Michael Nolen (Photo by Quantrell D. Colbert)
Michael Nolen was unhappy with his credit report. It was back in 2010 when the Atlanta-based real estate agent saw his credit score drop by more than 100 points. A housing market drop and dwindling home sales made commission checks harder to come by for agents like Nolen, who as a result maxed out his credit cards and depleted his cash reserves.
“My credit score was good enough for the things that I needed, but not high enough for larger purchases, such as a new vehicle,” says Nolen. To improve his financial status he started paying all credit card and loan bills on or before their due dates. He paid down all open lines of credit to the point where their individual balances didn’t exceed 33% of their total available credit. “One card with a $3,000 limit, I never let my balance exceed $1,000,” Nolen explains.
As the real estate market—and his business’ sales—slowly began to improve, Nolen says improved cash flow allowed him to pay more than the minimum amounts owed on each card. His efforts paid off with his credit score increasing 50 points in January 2011. “I’ll keep working at it,” says Nolen, “and watching that number grow.”
Your credit rating or FICO score, which ranges from 300 to 850 (the higher the better), is based on accumulated information that tells lenders whether or not you’ll pay back your loans on time and in full. A score above 700 is considered good. “A poor credit score can affect different aspects of your life,” says Bill Hampton, general partner with certified public accountant and business consulting firm Bishop, Hampton & Associates L.L.C. Certified Public Accountants and Business Consultants in Atlanta. Landlords look at scores when deciding whether to rent. Insurance companies use them to determine whether or not to provide auto, home, or other types of coverage. Employers even use scores when making hiring decisions.

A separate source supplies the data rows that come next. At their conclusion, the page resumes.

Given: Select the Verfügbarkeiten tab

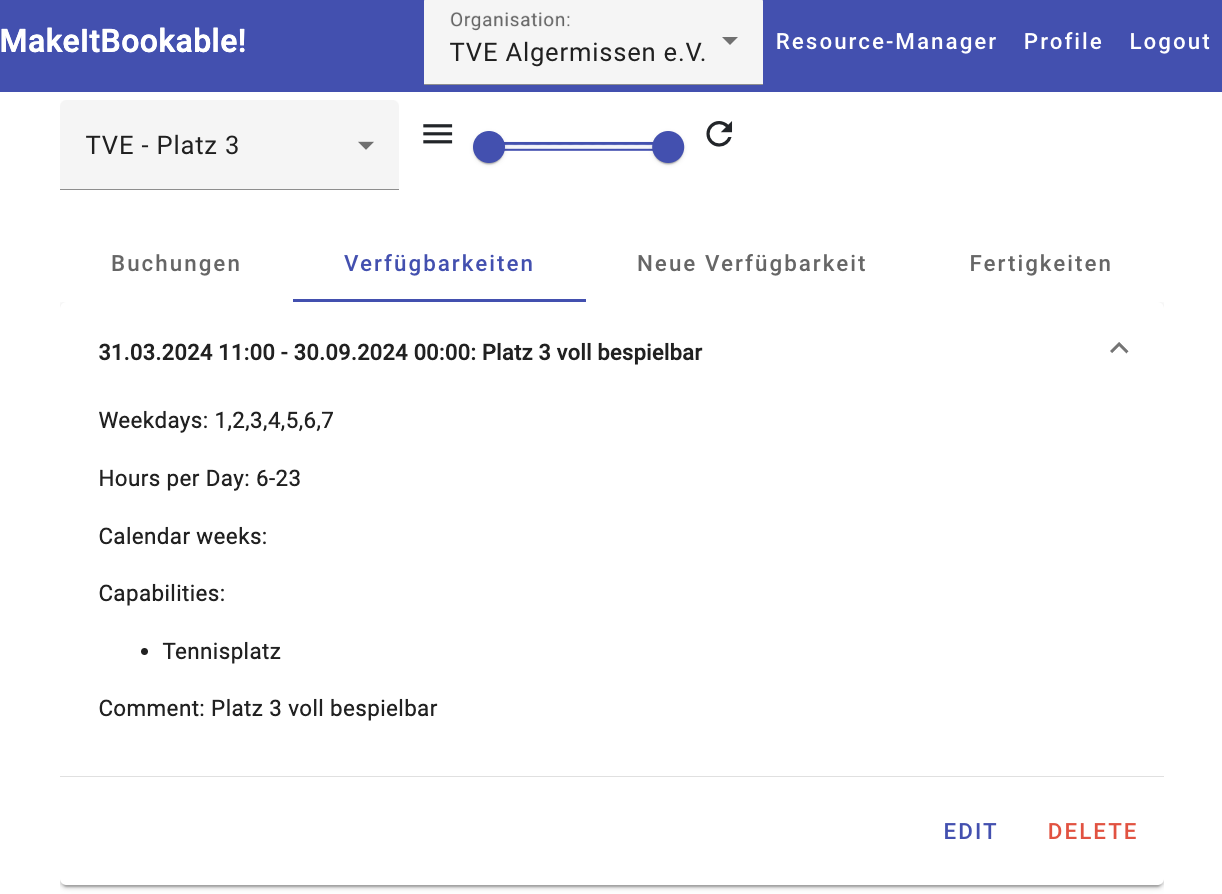Looking at the screenshot, I should (x=439, y=264).
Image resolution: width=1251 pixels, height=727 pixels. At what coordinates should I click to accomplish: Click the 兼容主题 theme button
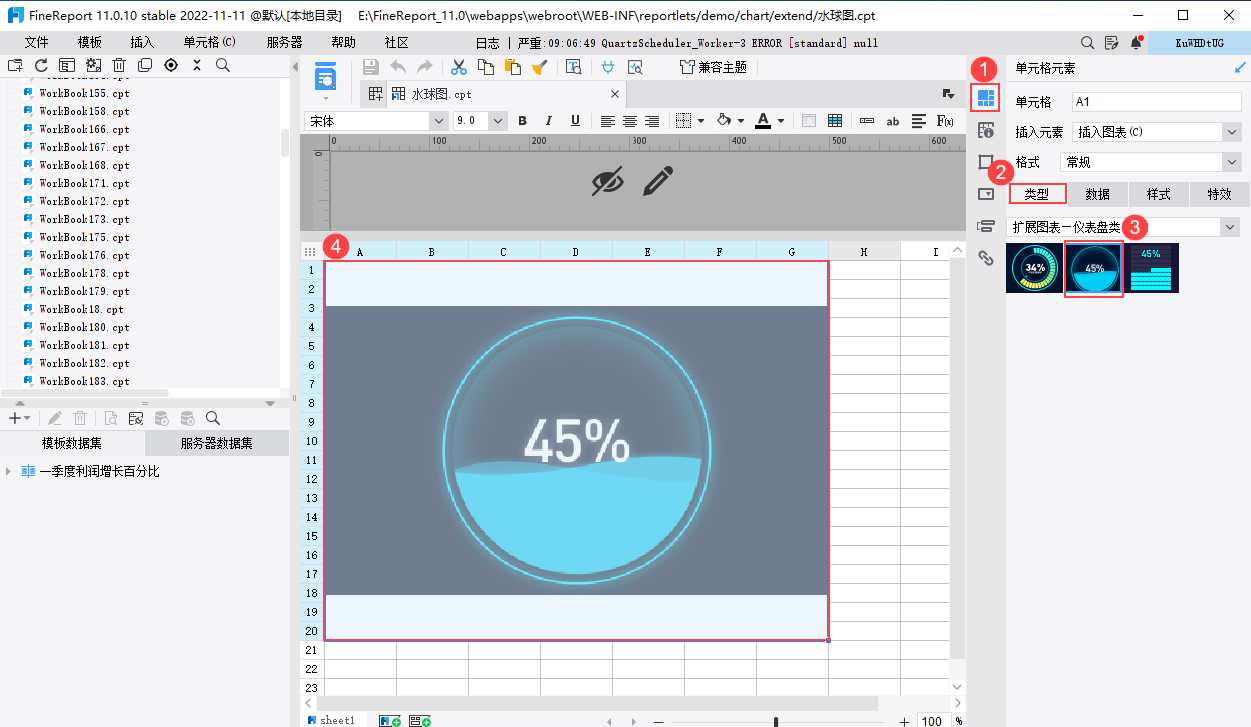click(x=713, y=67)
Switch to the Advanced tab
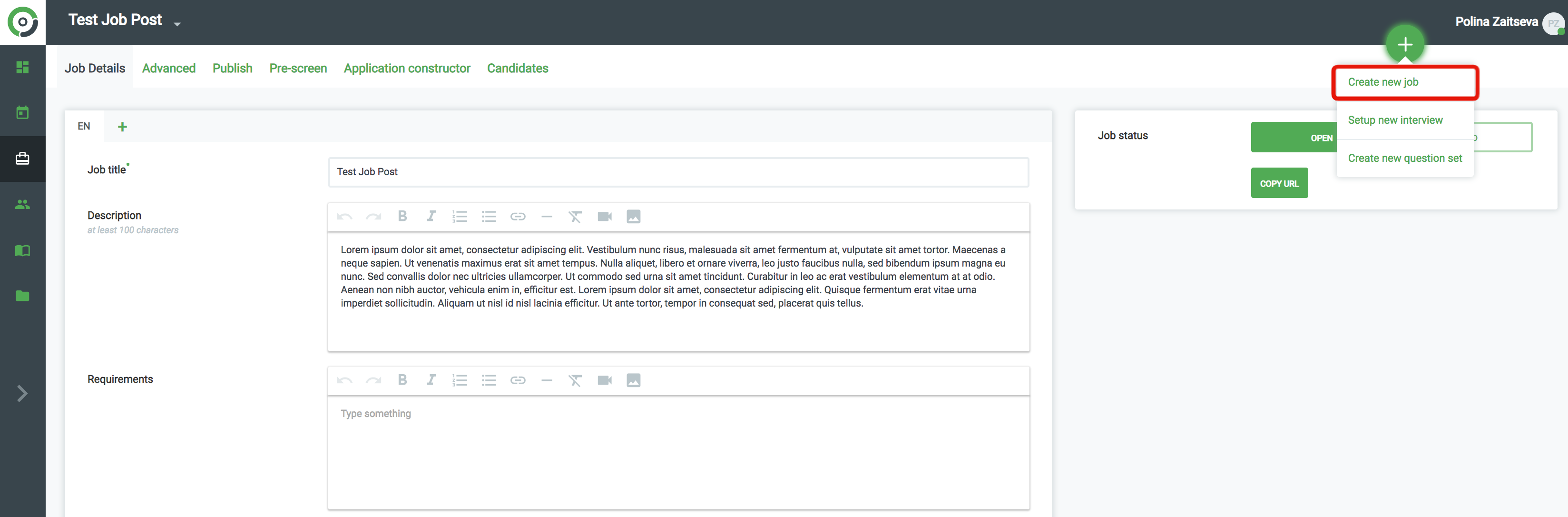The height and width of the screenshot is (517, 1568). click(168, 68)
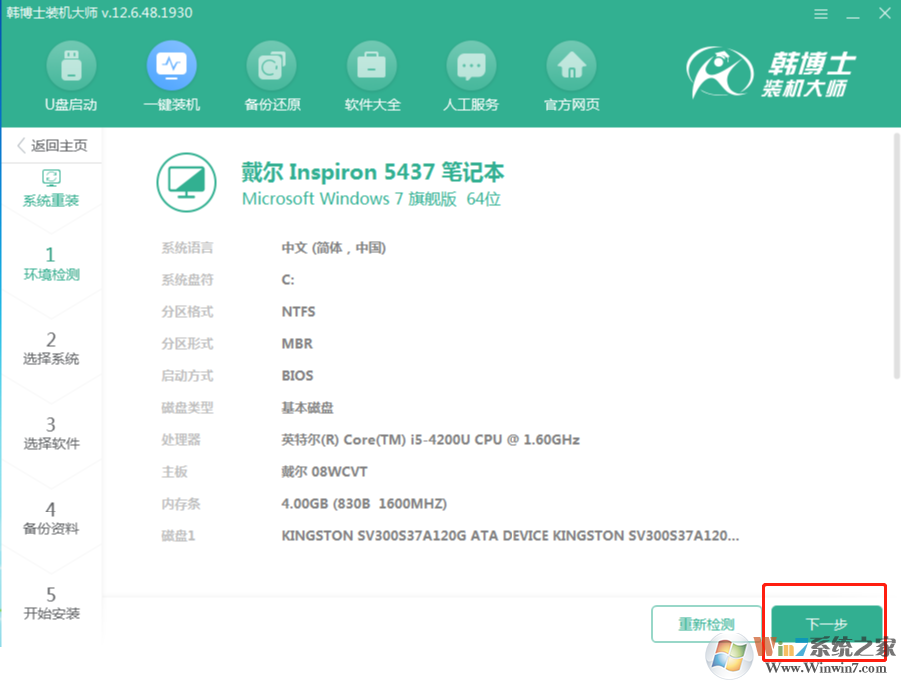Open the 备份还原 backup restore tool

[x=271, y=75]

The negative impact can go beyond the one-time denial. “From a long-term perspective,” says Robbie Hampton, managing partner at Bishop, Hampton & Associates, “paying higher rates to finance companies and lenders decreases your wealth and ability to pass assets down to future generations.”
There are ways that you can better manage your debt and improve your credit rating. Several personal finance tools and mobile apps provide monthly credit score updates plus track spending and saving. Here are four worth checking out.
1. Equifax offers a free app that allows you to track your credit score and handle other tasks from an iPhone, iPad, or Android phone. Using your phone’s GPS location, this app also shows you how your credit measures up to others in your area and alerts you to key credit file changes.